Do a little F on “gaming” in the 2011 annual report. http://www.woolworthslimited.c.....ortsannual
Whatever the hell your question is to them, they are just going to point out how they have ‘responsible’ practices on gaming.
As a shareholder, you’d know that Woolies are struggling with sales profits at the moment. With the supermarket price war, the hotels & poker machines which Woolies own are a valuable asset to the business… (profits are up 4.6% in that sector) There is no way they’re losing any pokie licenses soon.. whatever your question to them.

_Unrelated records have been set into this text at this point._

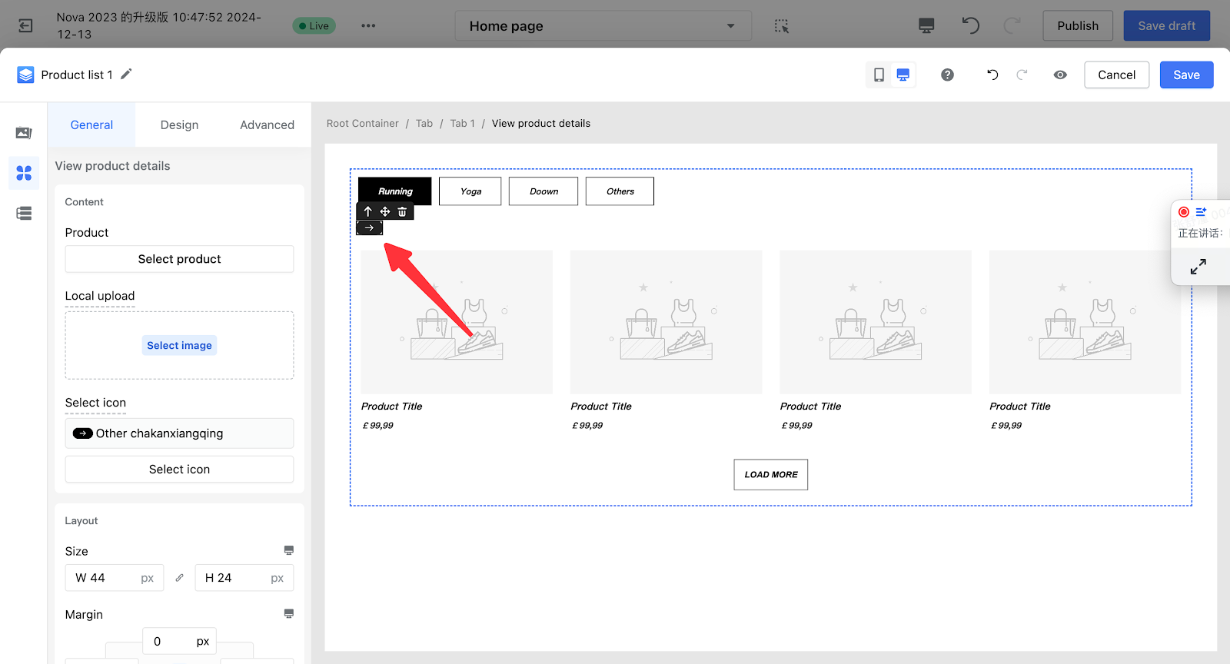Switch to mobile device preview

point(879,75)
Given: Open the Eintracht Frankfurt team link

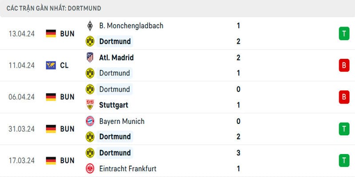Looking at the screenshot, I should [x=128, y=169].
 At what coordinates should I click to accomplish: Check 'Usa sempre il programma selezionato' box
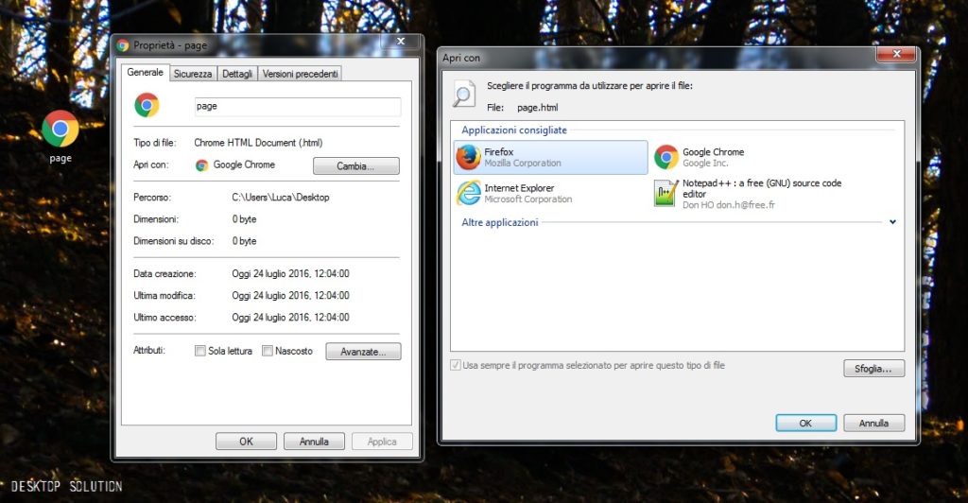(456, 365)
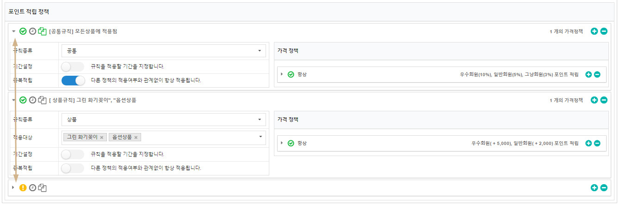This screenshot has height=205, width=620.
Task: Click the green check icon of 공통규칙
Action: (23, 31)
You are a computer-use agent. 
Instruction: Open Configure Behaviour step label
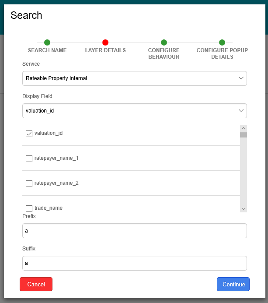pyautogui.click(x=164, y=53)
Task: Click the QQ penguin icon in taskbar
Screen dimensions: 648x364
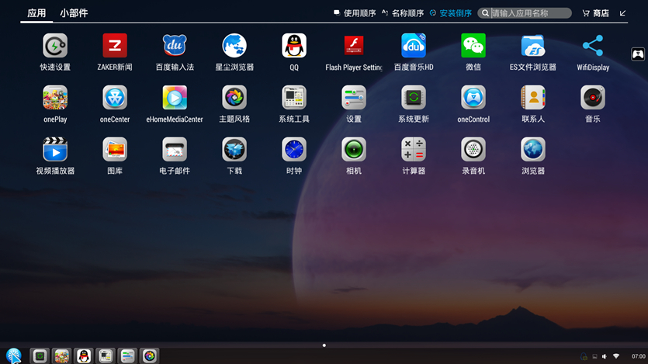Action: 84,356
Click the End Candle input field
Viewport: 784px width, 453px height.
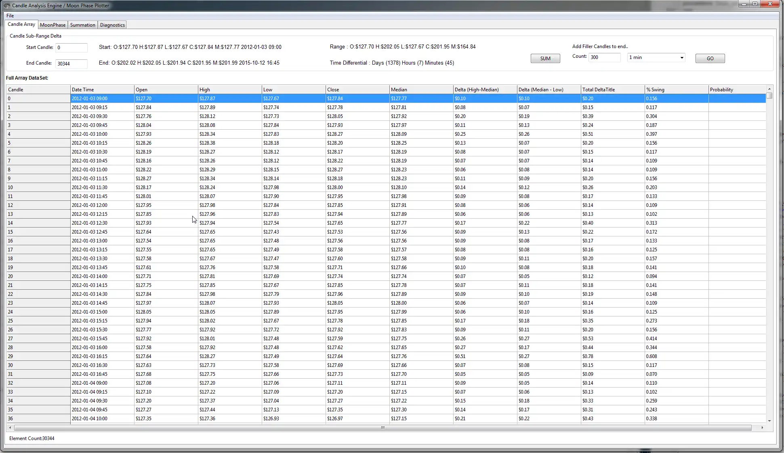[71, 63]
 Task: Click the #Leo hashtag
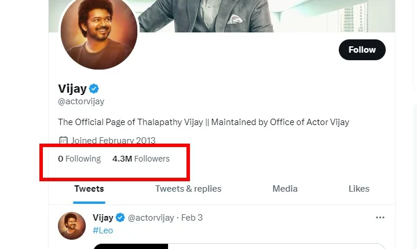[x=103, y=230]
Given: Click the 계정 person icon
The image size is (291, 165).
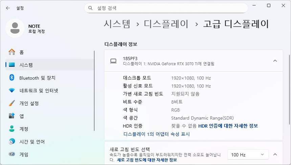Looking at the screenshot, I should [x=12, y=129].
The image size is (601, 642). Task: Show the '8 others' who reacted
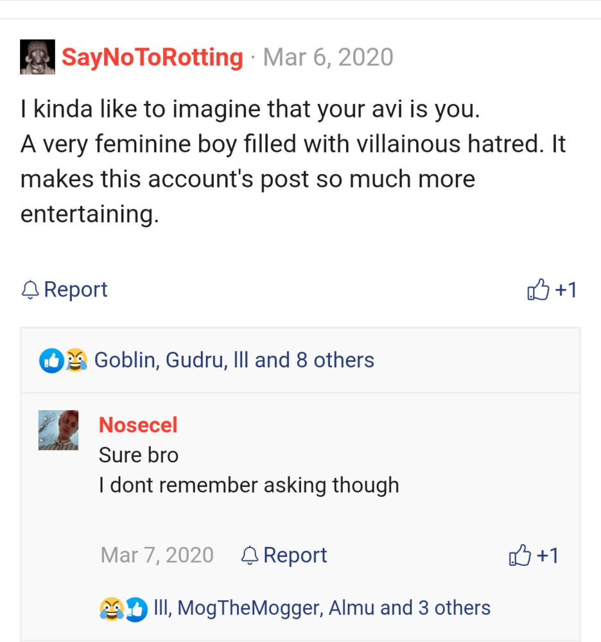point(335,360)

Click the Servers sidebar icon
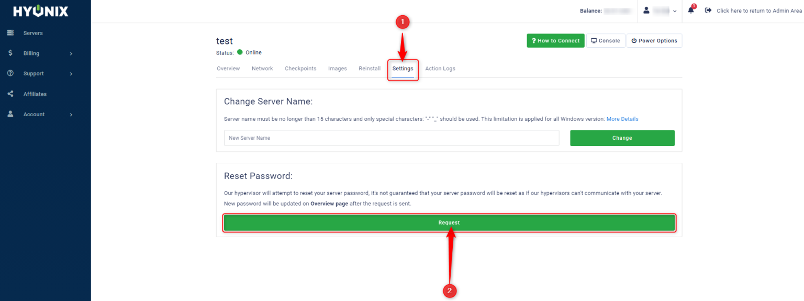(x=10, y=33)
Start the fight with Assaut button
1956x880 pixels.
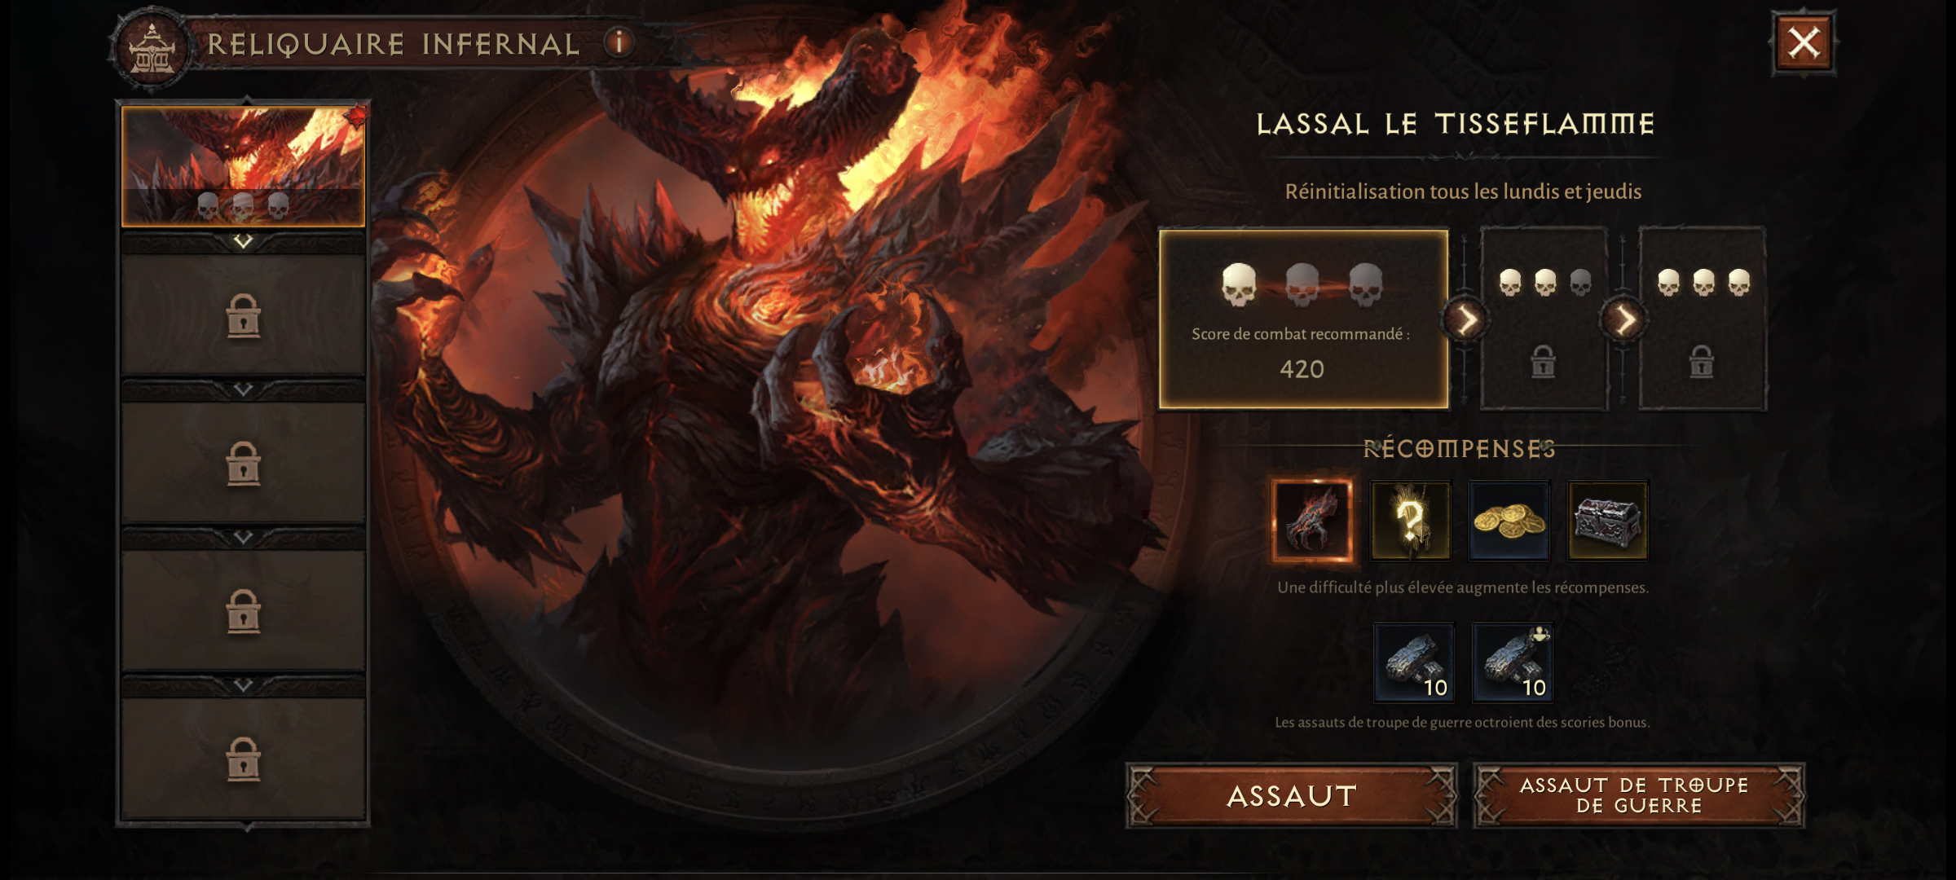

http://www.theaustralian.com.a.....6334774230
4 May 12
3:25 pm
@Carole Goldsmith
You clearly miss the irony in your statement: “At least Get Up is doing something about the pokies that are ruining people’s lives”. That’s exactly my point. No matter how many credulous (albeit well meaning) folk they’ve attracted, who the hell are “Get Up!” to tell the rest of us how we should live? Read some Orwell.